さぁパーティーを始めよう。2025年はMOSHIMOの結成10周年のアニバーサリーイヤーだ。バンドは喜怒哀楽にまみれた10年間を走り抜け、たくましく成長して今ここにいる。アニバーサリーの始まりを飾る1月13日のワンマンライブ、〈10th Anniversary LIVE #01「依依恋恋」〉の模様をレポートしよう。

「MOSHIMO 10th Anniversary LIVEへようこそ。楽しんでいきましょう!」

岩淵紗貴(Vo/Gt)

MOSHIMO

笑顔満面の岩淵紗貴がマイクをつかみ、気合満点の激しいバンドサウンドに乗って叫ぶ。挨拶代わりのオープニングセッションから1曲目「もっと」へ、メタルバンドか?と思うほどの音圧がいきなり凄い。背後の全面スクリーンに映る生ライブ映像の迫力が凄い。岩淵がギターを構えて「ヤダヤダ」「やなこった」へ、豪快ダンスロックと直球パンクソングを畳みかけてぶっとばす。マシーンか?と思うほどの高速ツービートで高島一航のドラムが突っ走る。

「独り暮らしなのに485Lの冷蔵庫買ってやりました!」

一瀬貴之(Gt/Cho)

今日の晴れ舞台を観るために上京した、岩淵ママの作り置きを期待してわざわざ買った冷蔵庫。「釣った魚にエサやれ」の演奏を途中で止めてまで言うことじゃないと思うが、ファン爆笑で盛り上がったので問題なし。ためこんだ洗濯も全部ママにやってもらったらしい。日常はポンコツだがライブではスーパーヒロイン。どっこいしょどっこいしょ!と、フロアを巻き込んでガンガン上げる、岩淵紗貴は今日も絶好調。
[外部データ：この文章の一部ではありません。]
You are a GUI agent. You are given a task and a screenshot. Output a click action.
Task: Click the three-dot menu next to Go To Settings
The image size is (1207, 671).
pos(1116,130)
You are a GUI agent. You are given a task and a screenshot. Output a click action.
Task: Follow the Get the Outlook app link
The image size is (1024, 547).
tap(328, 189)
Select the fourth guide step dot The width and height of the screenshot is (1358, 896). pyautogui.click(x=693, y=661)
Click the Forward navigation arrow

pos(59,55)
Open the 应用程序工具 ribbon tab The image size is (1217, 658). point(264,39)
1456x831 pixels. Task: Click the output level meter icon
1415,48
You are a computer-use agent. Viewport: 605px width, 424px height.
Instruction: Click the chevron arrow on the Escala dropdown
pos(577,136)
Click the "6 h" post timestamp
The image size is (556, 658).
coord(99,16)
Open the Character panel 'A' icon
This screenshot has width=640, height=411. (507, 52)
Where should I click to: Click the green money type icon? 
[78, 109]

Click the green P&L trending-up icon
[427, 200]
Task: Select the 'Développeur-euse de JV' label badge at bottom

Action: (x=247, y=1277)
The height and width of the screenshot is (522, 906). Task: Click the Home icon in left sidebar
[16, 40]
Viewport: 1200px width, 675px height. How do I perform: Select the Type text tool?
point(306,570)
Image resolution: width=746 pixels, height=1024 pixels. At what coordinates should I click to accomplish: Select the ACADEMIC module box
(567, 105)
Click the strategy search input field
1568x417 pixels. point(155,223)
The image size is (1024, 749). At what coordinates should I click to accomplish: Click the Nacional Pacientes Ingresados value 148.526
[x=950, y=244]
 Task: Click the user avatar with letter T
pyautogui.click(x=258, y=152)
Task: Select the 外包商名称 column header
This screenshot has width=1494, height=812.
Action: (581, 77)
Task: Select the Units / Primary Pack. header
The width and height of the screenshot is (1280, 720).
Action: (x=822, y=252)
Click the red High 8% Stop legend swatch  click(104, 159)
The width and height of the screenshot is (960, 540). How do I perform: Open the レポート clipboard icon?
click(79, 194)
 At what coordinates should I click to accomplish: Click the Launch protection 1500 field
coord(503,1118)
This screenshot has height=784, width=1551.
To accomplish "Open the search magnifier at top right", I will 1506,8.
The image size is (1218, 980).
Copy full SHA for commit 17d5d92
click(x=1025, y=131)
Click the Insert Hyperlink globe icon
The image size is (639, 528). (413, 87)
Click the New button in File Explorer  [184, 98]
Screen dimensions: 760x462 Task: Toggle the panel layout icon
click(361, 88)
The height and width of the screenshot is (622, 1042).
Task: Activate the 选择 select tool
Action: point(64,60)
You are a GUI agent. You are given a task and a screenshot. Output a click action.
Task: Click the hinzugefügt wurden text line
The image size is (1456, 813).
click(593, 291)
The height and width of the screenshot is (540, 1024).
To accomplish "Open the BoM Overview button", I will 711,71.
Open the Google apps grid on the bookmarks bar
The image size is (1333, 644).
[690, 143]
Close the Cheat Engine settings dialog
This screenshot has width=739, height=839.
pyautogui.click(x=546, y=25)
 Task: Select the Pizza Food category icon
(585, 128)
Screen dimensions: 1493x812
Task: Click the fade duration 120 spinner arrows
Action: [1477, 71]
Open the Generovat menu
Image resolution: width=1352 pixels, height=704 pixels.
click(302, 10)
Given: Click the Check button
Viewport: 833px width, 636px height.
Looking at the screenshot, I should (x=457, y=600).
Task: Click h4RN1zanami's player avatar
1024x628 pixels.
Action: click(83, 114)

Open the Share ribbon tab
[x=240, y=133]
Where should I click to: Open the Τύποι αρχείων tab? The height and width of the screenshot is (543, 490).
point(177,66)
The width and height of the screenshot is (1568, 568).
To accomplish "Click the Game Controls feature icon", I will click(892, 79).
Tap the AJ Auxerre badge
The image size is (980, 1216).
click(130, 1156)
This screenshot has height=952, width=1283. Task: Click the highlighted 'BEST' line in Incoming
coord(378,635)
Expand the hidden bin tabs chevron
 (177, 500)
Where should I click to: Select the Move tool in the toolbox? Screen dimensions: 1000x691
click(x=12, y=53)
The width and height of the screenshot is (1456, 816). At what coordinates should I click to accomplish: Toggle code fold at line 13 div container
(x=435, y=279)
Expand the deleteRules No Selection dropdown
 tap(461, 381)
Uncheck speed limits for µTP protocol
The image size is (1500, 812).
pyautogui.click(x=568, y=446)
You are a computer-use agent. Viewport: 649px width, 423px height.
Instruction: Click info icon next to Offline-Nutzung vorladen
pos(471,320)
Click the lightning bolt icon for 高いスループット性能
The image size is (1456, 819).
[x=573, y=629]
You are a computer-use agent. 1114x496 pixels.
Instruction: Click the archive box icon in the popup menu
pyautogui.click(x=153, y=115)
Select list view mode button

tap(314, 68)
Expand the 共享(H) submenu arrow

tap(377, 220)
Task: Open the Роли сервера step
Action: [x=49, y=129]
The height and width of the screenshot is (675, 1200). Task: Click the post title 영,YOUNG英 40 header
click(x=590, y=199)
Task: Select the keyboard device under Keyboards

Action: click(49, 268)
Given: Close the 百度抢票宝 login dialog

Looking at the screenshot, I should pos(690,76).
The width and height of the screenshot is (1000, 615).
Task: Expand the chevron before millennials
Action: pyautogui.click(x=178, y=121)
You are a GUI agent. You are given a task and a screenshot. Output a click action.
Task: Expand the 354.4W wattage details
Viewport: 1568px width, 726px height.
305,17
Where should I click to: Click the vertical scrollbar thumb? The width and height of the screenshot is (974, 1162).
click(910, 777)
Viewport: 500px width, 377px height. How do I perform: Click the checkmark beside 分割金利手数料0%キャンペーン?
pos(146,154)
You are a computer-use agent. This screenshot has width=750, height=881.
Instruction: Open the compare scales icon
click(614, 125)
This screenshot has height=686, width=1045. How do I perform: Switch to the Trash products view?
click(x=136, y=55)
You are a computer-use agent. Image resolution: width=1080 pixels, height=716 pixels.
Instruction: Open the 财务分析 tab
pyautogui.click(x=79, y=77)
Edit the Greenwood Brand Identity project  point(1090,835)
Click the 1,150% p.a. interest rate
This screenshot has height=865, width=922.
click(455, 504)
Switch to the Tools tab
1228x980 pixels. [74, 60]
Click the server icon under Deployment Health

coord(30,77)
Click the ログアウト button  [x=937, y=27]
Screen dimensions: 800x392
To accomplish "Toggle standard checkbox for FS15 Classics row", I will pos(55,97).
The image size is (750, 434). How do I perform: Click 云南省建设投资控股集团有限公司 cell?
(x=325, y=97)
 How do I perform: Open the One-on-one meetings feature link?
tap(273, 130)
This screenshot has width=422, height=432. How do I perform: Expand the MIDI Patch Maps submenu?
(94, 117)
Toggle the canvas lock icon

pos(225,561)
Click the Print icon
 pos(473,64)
「あっという間に気づいたら10周年。聴いてくれるみんながいるからここまで来れたと思ってます」

MOSHIMO

今日はスタートの日ですーー。岩淵の力強い宣言からの「化かし愛のうた」は、満場一致のクラップを集めてダンサブルに。「浮気をするならバレずにやれよ」は、一瀬貴之のメタリックなギターリフで思い切りヘヴィに。「パッパラパー」ではバブルマシーンが大量のシャボン玉を吹きだし、ミラーボールがきらきら回る。タイポグラフィの演出で、スクリーンにでかでかと歌詞が出るからみんな歌える。♪パッパラ~のコーラスでファンの気持ちが一体化する。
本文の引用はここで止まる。